-- Given records follows --

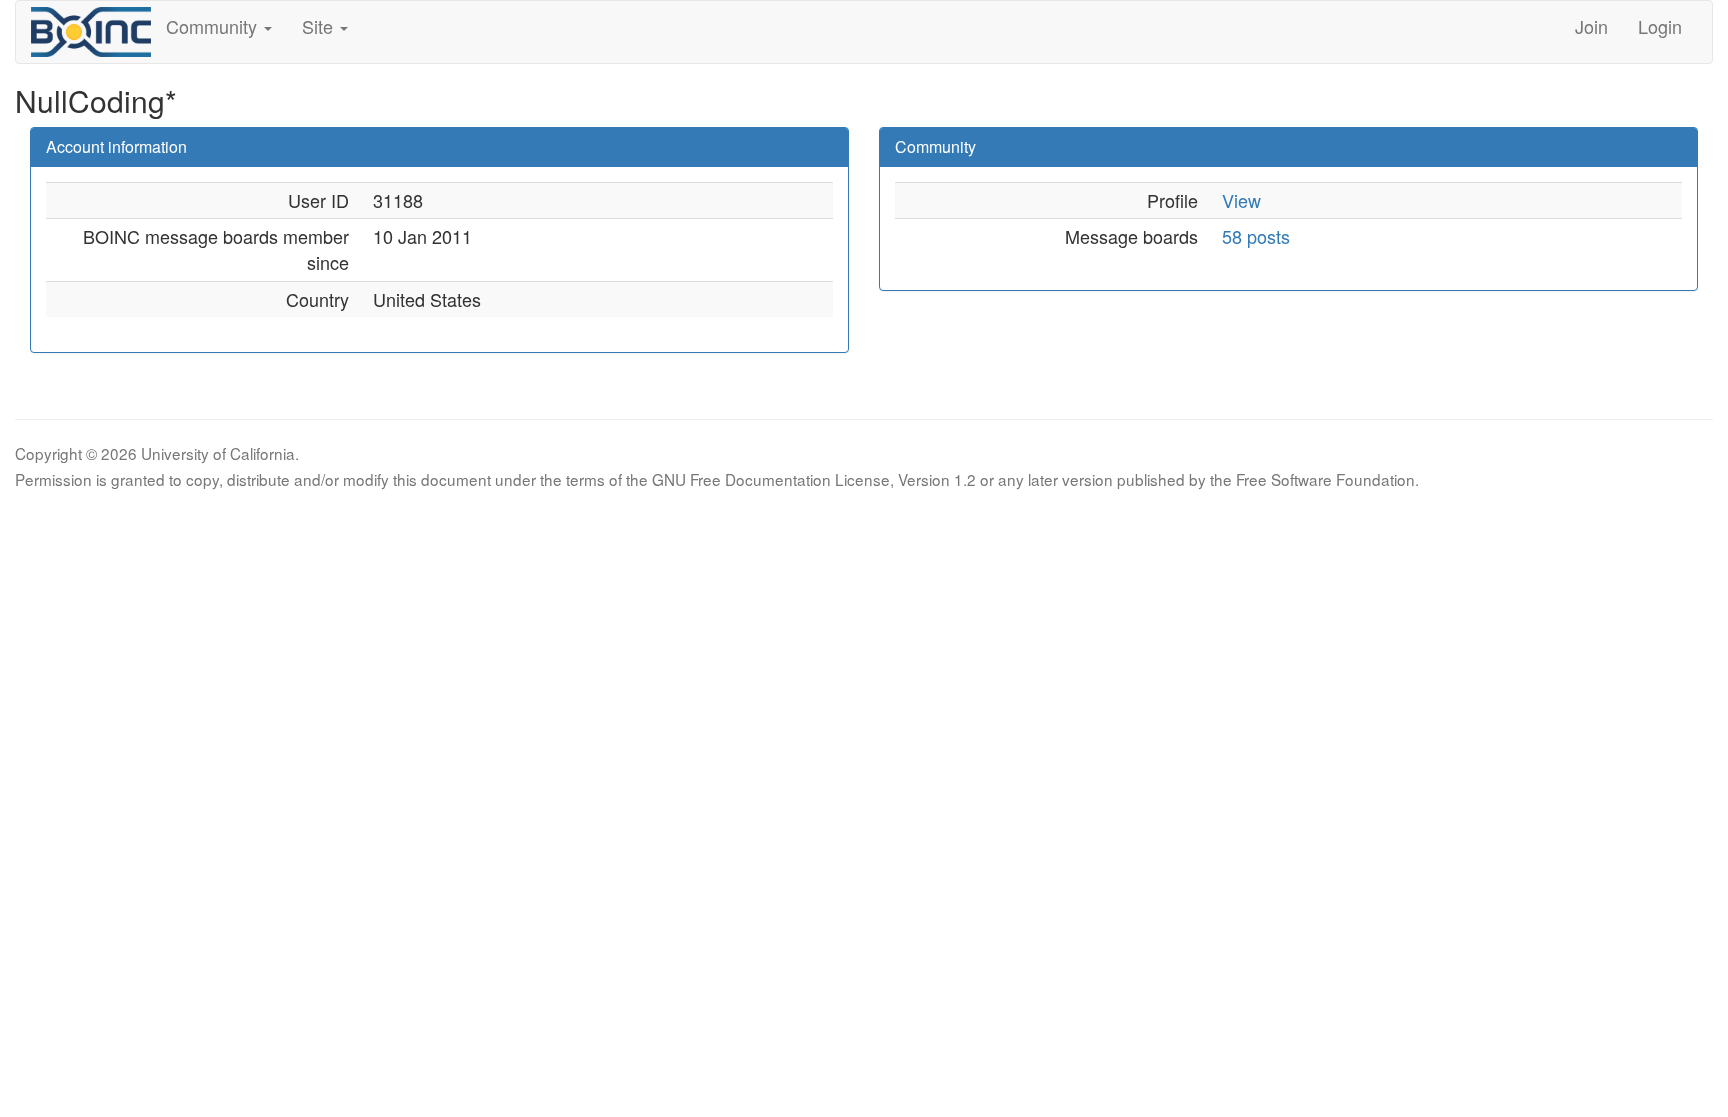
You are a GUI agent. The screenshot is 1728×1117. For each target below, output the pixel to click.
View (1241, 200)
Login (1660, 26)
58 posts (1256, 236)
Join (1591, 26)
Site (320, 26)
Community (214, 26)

-- Given records concluded --

Exercise:
The entries above are to be copied exactly, with every picture left out.

Answer to this problem:
You are a GUI agent. The screenshot is 1728×1117. For each target below, output the pixel to click.
View (1241, 200)
Login (1660, 26)
58 posts (1256, 236)
Join (1591, 26)
Site (320, 26)
Community (214, 26)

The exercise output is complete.